Sugestões - Diagnóstico ao sistema de alta pressão

Garantindo o funcionamento do circuito de combustível de baixa pressão, se o problema persistir, devem ser analisados os componentes do circuito de alta pressão. Nesta etapa é de extrema relevância o bom conhecimento do sistema, conhecer valores característicos e a influência que cada parâmetro exerce sobre os restantes.

De seguida são apresentados alguns sintomas comuns e verificações que devem ser realizadas a fim de diagnosticar a origem do problema. Devemos no entanto de ter em atenção que cada viatura é um caso particular e que o diagnóstico tem que ser adaptado a cada situação.

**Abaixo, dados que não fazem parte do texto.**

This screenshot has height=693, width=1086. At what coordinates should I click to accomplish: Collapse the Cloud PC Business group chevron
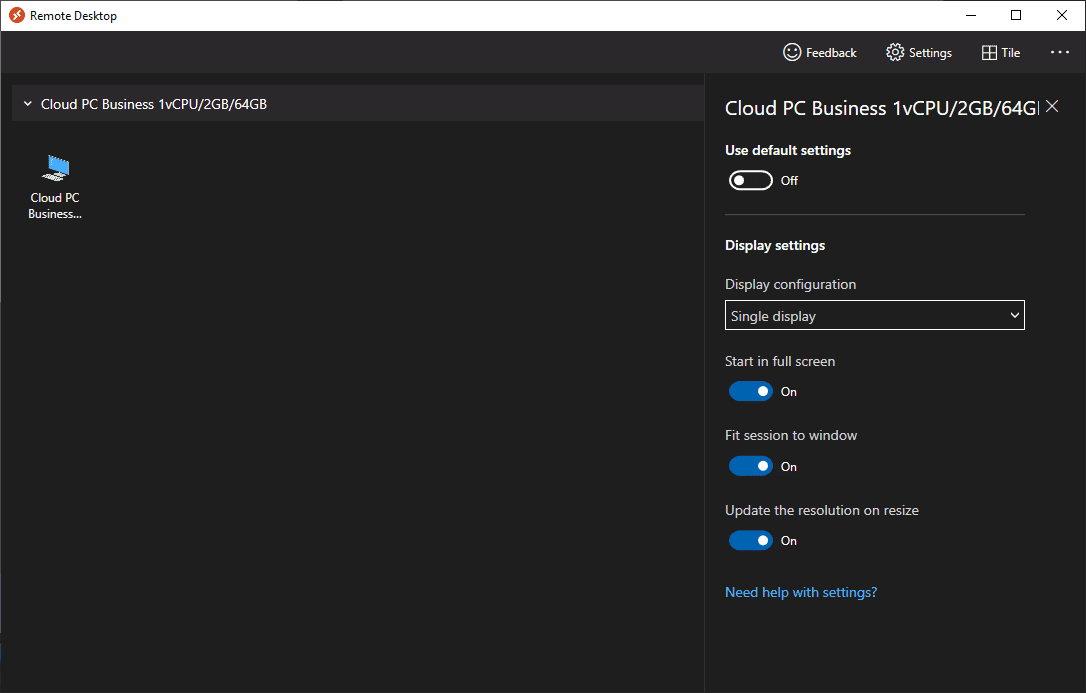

Para além do bom conhecimento do sistema, em situações mais complexas, o conhecimento e utilização avançada da máquina de diagnóstico é fundamental, bem como a leitura e interpretação dos valores reais do sistema.

Após intervenção de um componente, o mesmo tem que ser testado em banco de ensaio. Esta é a única forma de garantir que os valores de funcionamento são os correctos em cada condição de funcionamento e que não existem problemas impercetíveis de identificar apenas com uma análise visual.